If I’m remembering correctly The Naked Chef was one of the first cooking programs that I made a concentrated effort to tune into. When Jamie had his mates over for a traditional post-drinking English breakfast I believed that they were truly hungover and looking forward to tucking into a big plate of buttery roasted potatoes. He was the king of the plausible story-line driven episode.
Flash forward to present day and I have to say I simply find these contrived outings and gatherings portrayed on practically every Food Network program to be overly saccharine and simply annoying. For example, Giada DeLaurentiis, whom I normally love to death now prepares food to take to the Polo Field or to feed her hungry friends who have been busily recording their new album all week. Please raise your hand if you spend your Saturdays at the Polo Fields. Yeah….I thought so.
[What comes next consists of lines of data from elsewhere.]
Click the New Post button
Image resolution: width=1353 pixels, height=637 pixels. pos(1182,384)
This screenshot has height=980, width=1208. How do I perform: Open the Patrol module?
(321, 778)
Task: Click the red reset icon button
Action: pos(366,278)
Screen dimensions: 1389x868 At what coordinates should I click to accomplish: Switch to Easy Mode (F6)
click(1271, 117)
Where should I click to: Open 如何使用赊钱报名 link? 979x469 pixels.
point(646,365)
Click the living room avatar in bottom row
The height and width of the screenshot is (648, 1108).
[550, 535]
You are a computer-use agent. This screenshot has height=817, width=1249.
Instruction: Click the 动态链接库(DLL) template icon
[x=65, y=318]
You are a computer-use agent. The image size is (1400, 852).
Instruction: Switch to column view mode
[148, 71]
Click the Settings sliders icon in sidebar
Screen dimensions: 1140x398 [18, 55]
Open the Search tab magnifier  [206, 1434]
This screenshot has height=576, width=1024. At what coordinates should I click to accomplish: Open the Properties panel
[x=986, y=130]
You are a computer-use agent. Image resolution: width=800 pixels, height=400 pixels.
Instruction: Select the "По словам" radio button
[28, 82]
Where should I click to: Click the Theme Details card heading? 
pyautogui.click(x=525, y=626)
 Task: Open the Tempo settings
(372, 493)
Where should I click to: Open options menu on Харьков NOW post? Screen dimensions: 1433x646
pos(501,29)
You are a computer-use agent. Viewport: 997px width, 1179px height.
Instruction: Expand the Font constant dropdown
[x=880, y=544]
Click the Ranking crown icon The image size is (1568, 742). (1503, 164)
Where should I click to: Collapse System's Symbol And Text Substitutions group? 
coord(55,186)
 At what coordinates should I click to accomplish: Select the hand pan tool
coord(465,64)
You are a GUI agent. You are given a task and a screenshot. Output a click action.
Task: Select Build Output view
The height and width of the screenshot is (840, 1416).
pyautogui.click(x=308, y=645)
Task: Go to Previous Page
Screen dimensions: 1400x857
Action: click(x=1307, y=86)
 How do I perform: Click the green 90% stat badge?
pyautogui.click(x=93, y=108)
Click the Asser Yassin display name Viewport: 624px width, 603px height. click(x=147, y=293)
But I digress.
What first attracted me to Jamie’s recipe for English Onion Soup was the huge array of onions that he incorporated into the dish. Red Onions, shallots, leeks, and the traditional white onion all make an appearance. I think I chopped onions for half an hour. Of course if I had any sort of proper knife skills this could have been accomplished much more quickly and with fewer tears. Even Watson, my nightly kitten kitchen helper (whether I want one or not), looked a bit red-eyed by the time I finished.
Even though I had watched Jamie banging around frantically in his rustic kitchen set, quite probably provided by the lovely BBC, I still had my doubts about the mountain of onions I added to the melted olive oil and butter bubbling in my largest stock pot. Initially I could barely stir them but eventually they slowly began to melt down into a sweetly fragrant and colorful soup base.
While the smell of this soup cooking borders on the sublime there is nothing quite like the first steaming spoonful to truly get you excited. The onions are complemented beautifully by the influx of sage and garlic and the cap of crusty bread and sharp cheddar simply melts in your mouth. This recipe yields a tremendous amount of soup so be prepared to eat it for several days. However, I promise that you won’t get sick of it. Even after having it for lunch three days in a row I loathed to throw out the last bits, but I have a three day leftover rule that I’m fairly strict about so into the disposal it went. Now I’m simply biding my time until I can tearfully compose another fragrant batch and enjoy the same amazing flavors all over again.
Good knob of butter (Erin’s Note: I used 4 tablespoons. That seemed like a “good knob”).
Handful fresh sage leaves, 8 leaves reserved for garnish
6 cloves garlic, peeled and crushed
5 red onions, peeled and sliced
3 large white onions, peeled and slice
3 banana shallots, peeled and sliced
11 ounces leeks, trimmed, washed and sliced
Sea salt and freshly ground black pepper
8 cups good-quality hot beef, chicken or vegetable stock
8 slices good-quality stale bread, 3/4-inch thick
7 ounces freshly grated Cheddar
Put the butter, 2 glugs of olive oil, the sage and garlic into a heavy bottomed, nonstick pan. Stir everything round and add the onions, shallots and leeks. Season with salt and freshly ground black pepper. Place a lid on the pan, leaving it slightly ajar, and cook slowly for 50 minutes, without coloring the vegetables too much. Remove the lid for the last 20 minutes, the onions will become soft and golden. Stir occasionally so that nothing catches on the bottom. Having the patience to cook the onions slowly, gives you an incredible sweetness and an awesome flavor, so don’t be tempted to speed this up.
When your onions and leeks are lovely and silky, add the stock. Bring to the boil, turn the heat down and simmer for 10 to 15 minutes. You can skim any fat off the surface if you like, but I prefer to leave it because it adds good flavor.
Preheat the oven or broiler to maximum. Toast your bread on both sides. Correct the seasoning of the soup. When it’s perfect, ladle it into individual heatproof serving bowls and place them on a baking sheet. Tear toasted bread over each bowl to fit like a lid. Feel free to push and dunk the bread into the soup a bit. Sprinkle with some grated Cheddar and drizzle over a little Worcestershire sauce.
Dress your reserved sage leaves with some olive oil and place 1 on top of each slice of bread. Put the baking sheet into the preheated oven or under the broiler to melt the cheese until bubbling and golden. Keep an eye on it and make sure it doesn’t burn! When the cheese is bubbling, very carefully lift out the baking sheet and carry it to the table. Enjoy.